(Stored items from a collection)
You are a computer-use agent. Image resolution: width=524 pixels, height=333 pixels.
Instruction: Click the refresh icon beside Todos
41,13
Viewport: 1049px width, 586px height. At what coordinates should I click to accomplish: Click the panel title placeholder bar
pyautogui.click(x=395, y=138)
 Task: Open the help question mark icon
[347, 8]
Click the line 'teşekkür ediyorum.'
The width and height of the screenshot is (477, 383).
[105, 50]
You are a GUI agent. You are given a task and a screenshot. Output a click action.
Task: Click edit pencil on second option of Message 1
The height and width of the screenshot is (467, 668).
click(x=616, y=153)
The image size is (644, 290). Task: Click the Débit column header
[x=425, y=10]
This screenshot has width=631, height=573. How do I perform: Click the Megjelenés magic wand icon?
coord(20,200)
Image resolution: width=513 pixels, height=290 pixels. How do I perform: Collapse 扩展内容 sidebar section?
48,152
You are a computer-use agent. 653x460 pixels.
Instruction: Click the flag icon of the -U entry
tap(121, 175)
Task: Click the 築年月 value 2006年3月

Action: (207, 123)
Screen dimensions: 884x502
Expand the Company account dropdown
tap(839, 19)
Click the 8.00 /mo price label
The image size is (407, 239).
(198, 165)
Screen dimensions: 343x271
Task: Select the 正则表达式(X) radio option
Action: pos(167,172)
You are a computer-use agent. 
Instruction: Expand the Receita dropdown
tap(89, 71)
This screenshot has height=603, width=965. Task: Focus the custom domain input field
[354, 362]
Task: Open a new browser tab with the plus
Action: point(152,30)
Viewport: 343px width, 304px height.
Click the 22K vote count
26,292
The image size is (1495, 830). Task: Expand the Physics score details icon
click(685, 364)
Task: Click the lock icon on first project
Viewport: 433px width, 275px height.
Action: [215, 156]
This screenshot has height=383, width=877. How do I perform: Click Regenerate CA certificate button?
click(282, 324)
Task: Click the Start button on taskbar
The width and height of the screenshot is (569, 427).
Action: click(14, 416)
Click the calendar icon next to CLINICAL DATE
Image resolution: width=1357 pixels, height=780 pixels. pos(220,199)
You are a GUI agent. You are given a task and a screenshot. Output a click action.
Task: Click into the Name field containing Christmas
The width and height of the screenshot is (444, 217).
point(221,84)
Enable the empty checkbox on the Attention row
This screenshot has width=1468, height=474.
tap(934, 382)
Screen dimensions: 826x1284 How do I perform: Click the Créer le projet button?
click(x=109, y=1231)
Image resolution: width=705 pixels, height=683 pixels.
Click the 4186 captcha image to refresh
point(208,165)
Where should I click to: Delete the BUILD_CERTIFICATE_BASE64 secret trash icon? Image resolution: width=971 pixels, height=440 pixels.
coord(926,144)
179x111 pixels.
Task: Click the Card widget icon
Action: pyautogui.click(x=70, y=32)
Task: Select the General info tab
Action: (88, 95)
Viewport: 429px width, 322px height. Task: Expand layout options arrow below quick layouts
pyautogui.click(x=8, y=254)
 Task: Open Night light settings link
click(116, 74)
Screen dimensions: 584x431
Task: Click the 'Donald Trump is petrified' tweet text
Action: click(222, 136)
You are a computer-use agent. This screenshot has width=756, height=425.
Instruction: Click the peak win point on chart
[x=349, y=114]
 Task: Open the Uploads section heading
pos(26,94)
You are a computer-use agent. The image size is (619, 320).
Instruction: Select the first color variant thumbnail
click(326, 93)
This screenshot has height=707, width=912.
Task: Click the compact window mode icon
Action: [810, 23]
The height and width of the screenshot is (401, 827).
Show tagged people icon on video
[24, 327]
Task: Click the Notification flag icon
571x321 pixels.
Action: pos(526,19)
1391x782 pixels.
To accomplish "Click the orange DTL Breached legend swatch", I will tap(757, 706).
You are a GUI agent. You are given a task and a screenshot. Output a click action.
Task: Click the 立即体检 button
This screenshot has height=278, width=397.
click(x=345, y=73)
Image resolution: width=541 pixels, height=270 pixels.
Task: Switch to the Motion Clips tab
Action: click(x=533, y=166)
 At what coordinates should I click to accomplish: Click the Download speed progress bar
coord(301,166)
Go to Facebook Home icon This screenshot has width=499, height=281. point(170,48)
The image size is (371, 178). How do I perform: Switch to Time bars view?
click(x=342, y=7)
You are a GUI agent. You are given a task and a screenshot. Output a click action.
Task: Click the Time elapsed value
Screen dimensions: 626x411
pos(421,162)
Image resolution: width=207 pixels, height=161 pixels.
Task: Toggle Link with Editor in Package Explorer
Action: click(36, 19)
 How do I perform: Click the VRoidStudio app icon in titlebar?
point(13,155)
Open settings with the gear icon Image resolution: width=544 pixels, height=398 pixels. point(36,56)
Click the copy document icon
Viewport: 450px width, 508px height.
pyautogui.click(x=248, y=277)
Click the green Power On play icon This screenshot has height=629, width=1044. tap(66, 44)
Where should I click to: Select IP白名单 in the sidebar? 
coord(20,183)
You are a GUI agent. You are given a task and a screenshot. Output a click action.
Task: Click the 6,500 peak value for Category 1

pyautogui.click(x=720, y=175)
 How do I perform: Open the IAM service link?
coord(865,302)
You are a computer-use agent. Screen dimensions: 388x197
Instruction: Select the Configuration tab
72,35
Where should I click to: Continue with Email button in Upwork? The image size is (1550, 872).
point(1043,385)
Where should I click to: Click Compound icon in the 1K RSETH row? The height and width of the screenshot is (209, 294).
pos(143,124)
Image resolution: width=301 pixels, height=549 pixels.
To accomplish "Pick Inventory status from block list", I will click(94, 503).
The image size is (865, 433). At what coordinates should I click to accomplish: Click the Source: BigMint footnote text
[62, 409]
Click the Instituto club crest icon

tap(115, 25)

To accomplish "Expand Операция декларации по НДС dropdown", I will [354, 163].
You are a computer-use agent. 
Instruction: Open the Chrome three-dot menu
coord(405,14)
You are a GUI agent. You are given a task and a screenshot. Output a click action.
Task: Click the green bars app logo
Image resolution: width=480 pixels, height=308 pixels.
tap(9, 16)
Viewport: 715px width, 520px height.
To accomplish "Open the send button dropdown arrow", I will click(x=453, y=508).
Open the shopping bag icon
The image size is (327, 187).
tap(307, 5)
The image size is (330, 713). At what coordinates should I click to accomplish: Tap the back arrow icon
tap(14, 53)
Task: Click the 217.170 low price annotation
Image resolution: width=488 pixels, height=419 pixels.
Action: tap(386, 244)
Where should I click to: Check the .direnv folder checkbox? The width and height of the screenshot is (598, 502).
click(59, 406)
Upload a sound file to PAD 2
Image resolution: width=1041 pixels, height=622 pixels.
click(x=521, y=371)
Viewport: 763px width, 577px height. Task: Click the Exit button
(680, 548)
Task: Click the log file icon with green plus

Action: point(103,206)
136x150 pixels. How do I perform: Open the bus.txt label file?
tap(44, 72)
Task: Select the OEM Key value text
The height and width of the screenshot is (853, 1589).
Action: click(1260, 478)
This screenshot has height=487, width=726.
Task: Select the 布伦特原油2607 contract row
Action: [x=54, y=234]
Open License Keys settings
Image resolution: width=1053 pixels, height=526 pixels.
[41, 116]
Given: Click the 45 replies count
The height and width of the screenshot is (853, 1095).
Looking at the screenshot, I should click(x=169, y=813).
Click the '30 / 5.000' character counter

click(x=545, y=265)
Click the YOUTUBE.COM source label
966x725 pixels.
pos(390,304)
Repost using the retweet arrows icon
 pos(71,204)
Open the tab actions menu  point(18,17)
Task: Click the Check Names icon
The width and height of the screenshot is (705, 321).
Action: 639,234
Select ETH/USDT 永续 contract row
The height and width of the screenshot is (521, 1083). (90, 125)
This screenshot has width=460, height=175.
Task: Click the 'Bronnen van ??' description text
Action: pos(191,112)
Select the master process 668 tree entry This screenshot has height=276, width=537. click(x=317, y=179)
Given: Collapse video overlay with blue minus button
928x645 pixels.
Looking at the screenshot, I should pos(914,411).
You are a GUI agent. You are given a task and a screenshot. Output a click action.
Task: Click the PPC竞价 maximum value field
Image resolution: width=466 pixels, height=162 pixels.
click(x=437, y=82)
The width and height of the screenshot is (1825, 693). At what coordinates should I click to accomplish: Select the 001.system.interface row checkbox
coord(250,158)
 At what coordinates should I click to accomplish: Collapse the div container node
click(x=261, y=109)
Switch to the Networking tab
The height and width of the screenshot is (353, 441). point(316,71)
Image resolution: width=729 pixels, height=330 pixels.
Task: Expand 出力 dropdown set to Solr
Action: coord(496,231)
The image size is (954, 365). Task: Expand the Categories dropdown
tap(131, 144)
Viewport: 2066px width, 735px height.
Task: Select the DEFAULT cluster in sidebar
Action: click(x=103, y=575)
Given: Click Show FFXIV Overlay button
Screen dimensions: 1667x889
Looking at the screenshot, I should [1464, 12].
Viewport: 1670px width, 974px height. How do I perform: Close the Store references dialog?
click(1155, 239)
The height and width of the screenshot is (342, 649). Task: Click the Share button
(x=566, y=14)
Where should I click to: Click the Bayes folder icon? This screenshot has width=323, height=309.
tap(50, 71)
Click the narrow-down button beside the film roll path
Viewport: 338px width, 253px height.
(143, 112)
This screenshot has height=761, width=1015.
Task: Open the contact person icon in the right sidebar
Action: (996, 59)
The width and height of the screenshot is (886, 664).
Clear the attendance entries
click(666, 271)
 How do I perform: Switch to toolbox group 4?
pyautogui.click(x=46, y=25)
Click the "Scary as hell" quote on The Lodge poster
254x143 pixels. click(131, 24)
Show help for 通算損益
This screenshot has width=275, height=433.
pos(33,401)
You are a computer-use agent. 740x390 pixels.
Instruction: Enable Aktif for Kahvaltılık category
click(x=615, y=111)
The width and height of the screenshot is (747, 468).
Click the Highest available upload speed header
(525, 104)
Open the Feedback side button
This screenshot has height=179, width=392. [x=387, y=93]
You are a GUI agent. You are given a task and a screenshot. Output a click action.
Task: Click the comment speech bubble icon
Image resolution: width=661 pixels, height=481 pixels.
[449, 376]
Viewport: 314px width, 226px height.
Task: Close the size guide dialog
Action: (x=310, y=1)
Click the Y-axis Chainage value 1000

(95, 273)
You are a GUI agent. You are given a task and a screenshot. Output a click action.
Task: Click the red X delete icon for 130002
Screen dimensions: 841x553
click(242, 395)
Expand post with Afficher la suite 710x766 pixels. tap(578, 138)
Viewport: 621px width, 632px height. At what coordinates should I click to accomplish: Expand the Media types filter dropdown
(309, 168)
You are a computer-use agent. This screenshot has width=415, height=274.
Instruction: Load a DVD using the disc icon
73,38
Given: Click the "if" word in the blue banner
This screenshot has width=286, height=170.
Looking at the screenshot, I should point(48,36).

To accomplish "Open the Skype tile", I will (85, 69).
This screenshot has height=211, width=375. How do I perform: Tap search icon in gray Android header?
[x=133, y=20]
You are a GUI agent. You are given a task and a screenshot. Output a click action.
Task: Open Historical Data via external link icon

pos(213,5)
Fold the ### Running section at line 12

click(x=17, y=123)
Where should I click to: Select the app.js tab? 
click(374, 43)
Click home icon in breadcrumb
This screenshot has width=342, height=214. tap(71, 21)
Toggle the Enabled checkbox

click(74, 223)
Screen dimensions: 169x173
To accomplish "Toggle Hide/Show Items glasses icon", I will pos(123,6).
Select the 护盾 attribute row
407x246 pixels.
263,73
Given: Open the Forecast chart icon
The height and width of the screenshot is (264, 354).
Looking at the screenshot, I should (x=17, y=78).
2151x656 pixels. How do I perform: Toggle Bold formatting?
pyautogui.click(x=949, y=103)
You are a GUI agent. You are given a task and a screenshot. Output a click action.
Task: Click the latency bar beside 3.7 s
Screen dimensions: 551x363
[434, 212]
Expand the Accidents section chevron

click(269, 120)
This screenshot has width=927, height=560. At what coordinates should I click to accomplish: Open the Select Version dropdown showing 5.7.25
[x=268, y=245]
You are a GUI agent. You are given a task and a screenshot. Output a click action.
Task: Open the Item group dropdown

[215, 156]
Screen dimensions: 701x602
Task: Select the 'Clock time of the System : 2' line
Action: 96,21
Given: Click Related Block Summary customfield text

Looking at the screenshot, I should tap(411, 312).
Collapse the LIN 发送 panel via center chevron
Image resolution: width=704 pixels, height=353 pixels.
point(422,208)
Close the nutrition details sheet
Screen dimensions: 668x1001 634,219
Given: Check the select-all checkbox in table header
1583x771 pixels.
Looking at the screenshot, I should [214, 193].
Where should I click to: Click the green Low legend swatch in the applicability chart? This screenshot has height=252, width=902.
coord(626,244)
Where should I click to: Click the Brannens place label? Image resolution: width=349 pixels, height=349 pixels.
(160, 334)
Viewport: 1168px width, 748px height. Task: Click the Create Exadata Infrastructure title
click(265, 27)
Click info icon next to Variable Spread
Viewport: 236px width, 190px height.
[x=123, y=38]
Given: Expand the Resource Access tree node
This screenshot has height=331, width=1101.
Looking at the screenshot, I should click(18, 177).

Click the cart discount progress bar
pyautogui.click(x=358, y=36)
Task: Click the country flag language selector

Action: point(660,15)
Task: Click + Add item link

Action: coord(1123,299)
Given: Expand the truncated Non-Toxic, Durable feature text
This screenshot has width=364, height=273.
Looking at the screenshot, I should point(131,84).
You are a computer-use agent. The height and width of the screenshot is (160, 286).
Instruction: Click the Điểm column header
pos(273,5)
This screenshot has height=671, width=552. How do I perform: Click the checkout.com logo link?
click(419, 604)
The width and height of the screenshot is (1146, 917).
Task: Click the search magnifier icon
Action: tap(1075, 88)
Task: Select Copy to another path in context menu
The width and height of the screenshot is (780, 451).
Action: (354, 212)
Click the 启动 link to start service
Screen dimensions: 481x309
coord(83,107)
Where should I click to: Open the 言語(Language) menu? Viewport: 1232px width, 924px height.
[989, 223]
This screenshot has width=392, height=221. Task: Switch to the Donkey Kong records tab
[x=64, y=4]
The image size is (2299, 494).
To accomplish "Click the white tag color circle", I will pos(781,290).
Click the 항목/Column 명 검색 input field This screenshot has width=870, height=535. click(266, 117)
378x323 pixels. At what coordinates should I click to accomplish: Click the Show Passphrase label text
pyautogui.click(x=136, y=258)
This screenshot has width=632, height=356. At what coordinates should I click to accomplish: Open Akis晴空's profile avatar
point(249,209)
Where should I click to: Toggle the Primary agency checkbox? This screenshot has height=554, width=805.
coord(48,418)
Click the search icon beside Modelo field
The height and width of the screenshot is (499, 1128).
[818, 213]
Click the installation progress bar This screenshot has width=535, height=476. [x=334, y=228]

§ **Description of the task**
Set down, exactly as they appear above, all lines from the one that has "The width and height of the screenshot is (569, 427)." down to the one that has "1391x782 pixels.", including those two and no others.

§ **Answer to this task**
The width and height of the screenshot is (569, 427).
Action: click(14, 416)
Click the calendar icon next to CLINICAL DATE
Image resolution: width=1357 pixels, height=780 pixels. pos(220,199)
You are a GUI agent. You are given a task and a screenshot. Output a click action.
Task: Click into the Name field containing Christmas
The width and height of the screenshot is (444, 217).
point(221,84)
Enable the empty checkbox on the Attention row
This screenshot has width=1468, height=474.
tap(934, 382)
Screen dimensions: 826x1284 How do I perform: Click the Créer le projet button?
click(x=109, y=1231)
Image resolution: width=705 pixels, height=683 pixels.
Click the 4186 captcha image to refresh
point(208,165)
Where should I click to: Delete the BUILD_CERTIFICATE_BASE64 secret trash icon? Image resolution: width=971 pixels, height=440 pixels.
coord(926,144)
179x111 pixels.
Task: Click the Card widget icon
Action: pyautogui.click(x=70, y=32)
Task: Select the General info tab
Action: (88, 95)
Viewport: 429px width, 322px height. Task: Expand layout options arrow below quick layouts
pyautogui.click(x=8, y=254)
 Task: Open Night light settings link
click(116, 74)
Screen dimensions: 584x431
Task: Click the 'Donald Trump is petrified' tweet text
Action: click(222, 136)
You are a computer-use agent. This screenshot has width=756, height=425.
Instruction: Click the peak win point on chart
[x=349, y=114]
 Task: Open the Uploads section heading
pos(26,94)
You are a computer-use agent. The image size is (619, 320).
Instruction: Select the first color variant thumbnail
click(326, 93)
This screenshot has height=707, width=912.
Task: Click the compact window mode icon
Action: [810, 23]
The height and width of the screenshot is (401, 827).
Show tagged people icon on video
[24, 327]
Task: Click the Notification flag icon
571x321 pixels.
Action: pos(526,19)
1391x782 pixels.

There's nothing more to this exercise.